Обсуждение: WAL files containing old and unmodified data?

Поиск
Список
Период
Сортировка

WAL files containing old and unmodified data?

От
Brian Fehrle
Дата:
Hi all,

I have a very active database that generates between 200 and 400 WAL
files that are archived for backups. Yesterday, the average number of
WAL files being generated skyrocketed.

We took a look at some WAL files using the strings command, and notice
quite a bit of data from a specific table with timestamps of last year.
This table does some basic tracking, where a row is inserted, then it's
updated, and after that it's never modified again. So we're having data
appear in our WAL files from rows that haven't (or should not have been)
modified at all in over a year.

We figured that the rows were in fact being updated, so we turned
log_min_duration_statement to 0 for a period of time and monitored all
queries going through, however we never found a single query that could
possibly be updating these pieces of data.

Is there any other reason why a WAL file could contain data that (we
believe) hasn't changed? Or is the fact that it's in the WAL file a
guarantee that the data is either changed or new? Can server processes
such as autovacuum processes cause this behavior? Anywhere else I should
try to look?

Thanks in advance,
- Brian F

Re: WAL files containing old and unmodified data?

От
"Kevin Grittner"
Дата:
Brian Fehrle <brianf@consistentstate.com> wrote:

> I have a very active database that generates between 200 and 400
> WAL files that are archived for backups. Yesterday, the average
> number of WAL files being generated skyrocketed.
>
> We took a look at some WAL files using the strings command, and
> notice quite a bit of data from a specific table with timestamps
> of last year.  This table does some basic tracking, where a row is
> inserted, then it's updated, and after that it's never modified
> again. So we're having data appear in our WAL files from rows that
> haven't (or should not have been) modified at all in over a year.
>
> We figured that the rows were in fact being updated, so we turned
> log_min_duration_statement to 0 for a period of time and monitored
> all queries going through, however we never found a single query
> that could possibly be updating these pieces of data.
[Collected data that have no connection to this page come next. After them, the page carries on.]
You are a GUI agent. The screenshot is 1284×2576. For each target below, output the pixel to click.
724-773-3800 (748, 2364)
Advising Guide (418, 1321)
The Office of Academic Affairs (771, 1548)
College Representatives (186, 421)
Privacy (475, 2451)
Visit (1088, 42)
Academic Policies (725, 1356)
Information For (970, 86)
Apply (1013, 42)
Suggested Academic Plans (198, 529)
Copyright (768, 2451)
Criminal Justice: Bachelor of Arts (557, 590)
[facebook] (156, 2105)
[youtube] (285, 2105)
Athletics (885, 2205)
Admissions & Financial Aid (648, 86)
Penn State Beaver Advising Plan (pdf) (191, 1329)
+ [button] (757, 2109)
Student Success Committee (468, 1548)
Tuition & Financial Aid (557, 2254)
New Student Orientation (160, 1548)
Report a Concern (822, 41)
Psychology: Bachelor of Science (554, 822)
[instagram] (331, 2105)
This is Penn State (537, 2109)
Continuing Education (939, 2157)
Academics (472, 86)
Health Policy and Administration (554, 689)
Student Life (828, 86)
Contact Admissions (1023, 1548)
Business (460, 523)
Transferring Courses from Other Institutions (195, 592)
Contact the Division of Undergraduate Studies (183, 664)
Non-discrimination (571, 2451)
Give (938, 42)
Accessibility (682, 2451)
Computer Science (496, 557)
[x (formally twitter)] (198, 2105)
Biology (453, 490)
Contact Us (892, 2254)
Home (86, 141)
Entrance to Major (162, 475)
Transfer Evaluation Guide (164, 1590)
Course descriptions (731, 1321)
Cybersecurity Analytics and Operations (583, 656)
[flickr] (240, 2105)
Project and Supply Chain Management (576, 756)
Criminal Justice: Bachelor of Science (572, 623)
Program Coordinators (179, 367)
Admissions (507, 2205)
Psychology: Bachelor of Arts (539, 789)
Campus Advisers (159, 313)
> Can server processes such as autovacuum processes cause this
> behavior?

Yes, to prevent transaction ID wrap-around it must FREEZE each tuple
at some point, which is a WAL-logged operation.  If many rows were
loaded at about the same time, and they were not subsequently
updated or deleted, you can see quite a burst of activity when
things hit this point.  If you're using rsync for your base backups,
expect a lot more data to need to be written, too, because tuples
which have been stable for the last year have now changed.

-Kevin

Re: WAL files containing old and unmodified data?

От
Brian Fehrle
Дата:
Thanks Kevin, this makes sense and could very well be the cause of the
issue. The oddity is that this activity seemed to occur right when there
was some code upgraded on the application, however since we can't
confirm it's the code causing this, it could just be a coincidence.

- Brian F

On 02/22/2012 01:53 PM, Kevin Grittner wrote:
> Brian Fehrle<brianf@consistentstate.com>  wrote:
>
>> I have a very active database that generates between 200 and 400
>> WAL files that are archived for backups. Yesterday, the average
>> number of WAL files being generated skyrocketed.
>>
>> We took a look at some WAL files using the strings command, and
>> notice quite a bit of data from a specific table with timestamps
>> of last year.  This table does some basic tracking, where a row is
>> inserted, then it's updated, and after that it's never modified
>> again. So we're having data appear in our WAL files from rows that
>> haven't (or should not have been) modified at all in over a year.
>>
>> We figured that the rows were in fact being updated, so we turned
>> log_min_duration_statement to 0 for a period of time and monitored
>> all queries going through, however we never found a single query
>> that could possibly be updating these pieces of data.
>
>> Can server processes such as autovacuum processes cause this
>> behavior?
>
> Yes, to prevent transaction ID wrap-around it must FREEZE each tuple
> at some point, which is a WAL-logged operation.  If many rows were
> loaded at about the same time, and they were not subsequently
> updated or deleted, you can see quite a burst of activity when
> things hit this point.  If you're using rsync for your base backups,
> expect a lot more data to need to be written, too, because tuples
> which have been stable for the last year have now changed.
>
> -Kevin